CNN, the Cable News Network, must face a claim of job discrimination by an 18-year veteran African-American producer who was denied a White House job in favor of a younger white candidate with less experience, a California state appeals court ruled Friday.
The Second District Court of Appeals in Los Angeles rejected, on a 2-1 vote, CNN’s claim that this case hampered the network’s free speech rights and should be dismissed under the state’s anti-SLAPP law.
“This is a private employment discrimination and retaliation case, not an action designed to prevent defendants from exercising their First Amendment rights,” Justice Elwood Lui wrote. “Defendants may have a legitimate defense but the merits of that defense should be resolved through the normal litigation process,” Lui said.

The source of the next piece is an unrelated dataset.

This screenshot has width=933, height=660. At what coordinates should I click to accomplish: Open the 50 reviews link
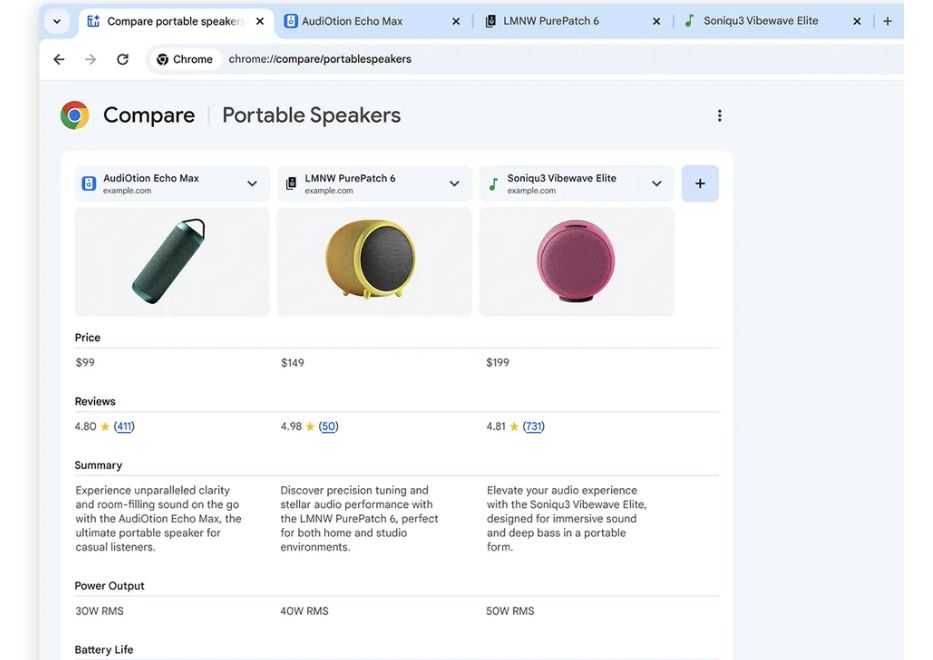tap(329, 427)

Stanley Wilson, an award-winning CNN producer since 1996, filed his complaint in 2014 when he was 51 years old. He is African-American and Latino.
Although he had good job reviews and has won awards for journalism, Wilson faced a new western regional bureau chief starting in 2004 who disliked him. Wilson never got another promotion. He sought an opening as a White House producer but was not endorsed by his bureau chief and the job went to a younger white candidate with less experience, according to the court.
In 2014, the bureau chief fired Wilson over a dispute about the originality of language in a story about the Los Angeles sheriff’s retirement. Wilson sued saying he was unable to get a new job in the industry as a result.
CNN filed a motion to have the case thrown out under the anti-SLAPP law. SLAPP stands for Strategic Lawsuit Against Public Participation. They are generally brought to silence news outlets, whistleblowers or social critics from suing by bringing expensive lawsuits designed to intimidate.
California passed an “anti-SLAPP” law that allows those who face these intimidation lawsuits to get them thrown out on short notice by showing that the lawsuit is intended as an effort to silence a critic.
CNN filed an anti-SLAPP motion against Wilson to get his case tossed. The trial court agreed and Wilson appealed. The appeals court rejected CNN’s claim and reinstated Wilson’s lawsuit, sending it back to the trial court.